UW News

April 11, 2002

News Makers

LIFE’S A BEACH: And often a contaminated one. Water-quality testing in the state of California has been given increased emphasis recently. The current testing methods take too long and as a result some beaches are left open for a period of time while the water is contaminated. Other beaches are closed when they are clean. Researchers there are trying to come up with a way to measure for viruses and other pathogens in real time. That, Mansour Samadpour told the San Diego Union-Tribune, would be an important development because of the threat that humans pose to an otherwise clean environment. “One human with an infection can contaminate an entire beach. It doesn’t take much if the bather has a highly contagious illness,” Samadpour, an assistant professor of environmental health, said. “Babies at the beach are like bacteria tea bags.”


I’LL DRINK TO THAT: But perhaps not out of a child’s “sippy cup.” The drinking vessels with a protruding bill that keep adults’ homes and cars from suffering the indignity of youthful spillage came under fire in a recent story in the Pittsburgh Post-Gazette. Among other claims, parents, dentists and some speech therapists suggested that the cups interfere with a child’s speech development.

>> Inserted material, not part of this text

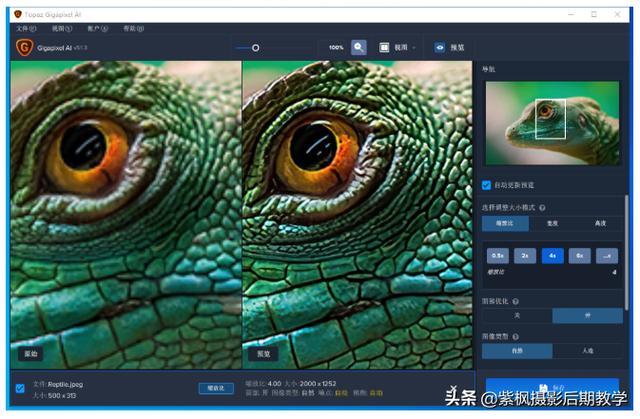Select the 2x scale button

[525, 256]
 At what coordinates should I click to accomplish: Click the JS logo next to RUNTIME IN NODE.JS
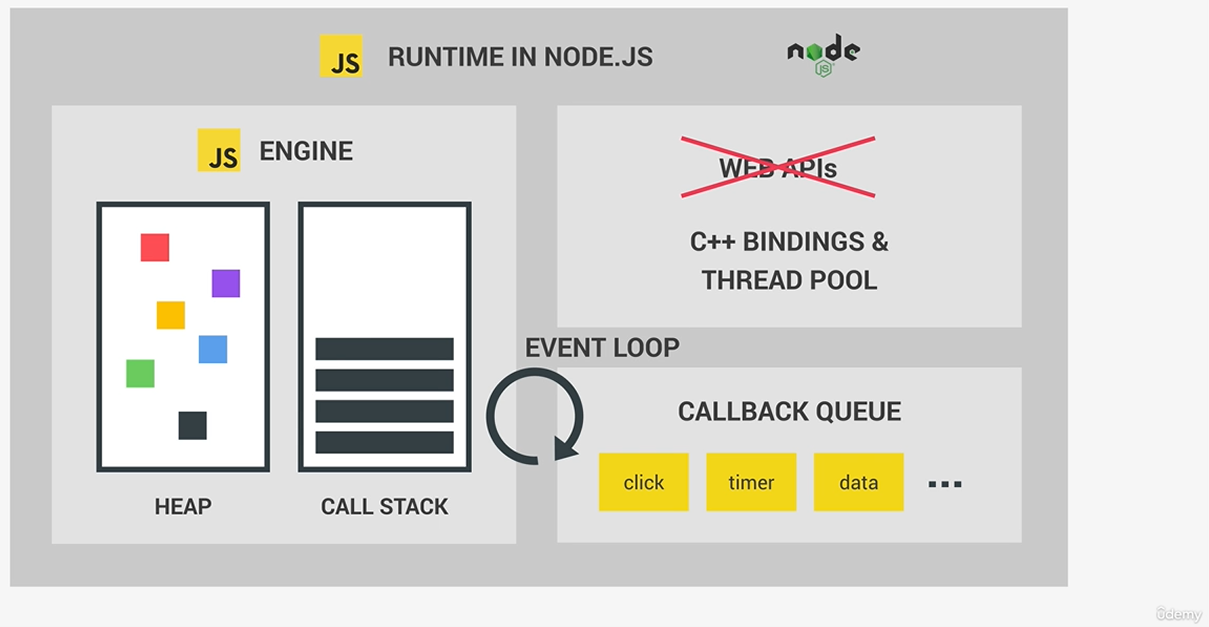pyautogui.click(x=341, y=57)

The UW’s Christopher A. Moore, however, isn’t about to slam the sippy. “I can’t imagine how they could be a problem,” the professor of speech and hearing sciences told the Post-Gazette. “It’s an anecdotal observation that’s not supported by research.” Detractors suggest that the cups cause children to develop a lazy tongue that produces sloppy “th” and “st” sounds, at least temporarily.


RU IMING?: That is, are you instant messaging? And the answer is, probably not, if you’re an adult. A recent story in the Columbus Dispatch looked at the world of instant messaging — real-time Web communication — and according to the UW’s David Silver, an assistant professor of communications, it’s a world that belongs to teens. “This is a technology that came about during their coming of age,” he told the Dispatch. As for the slang that is so much a part of the way teens use the technology, perhaps it’s just another form of teen rebellion. “It’s a playful kind of informal, immature communication that allows for a lot of flexibility in language. We’re seeing kids with very few rules on a medium they conceive as their own.”


Newsmakers is a periodic column reporting on coverage of the University of Washington by national press services.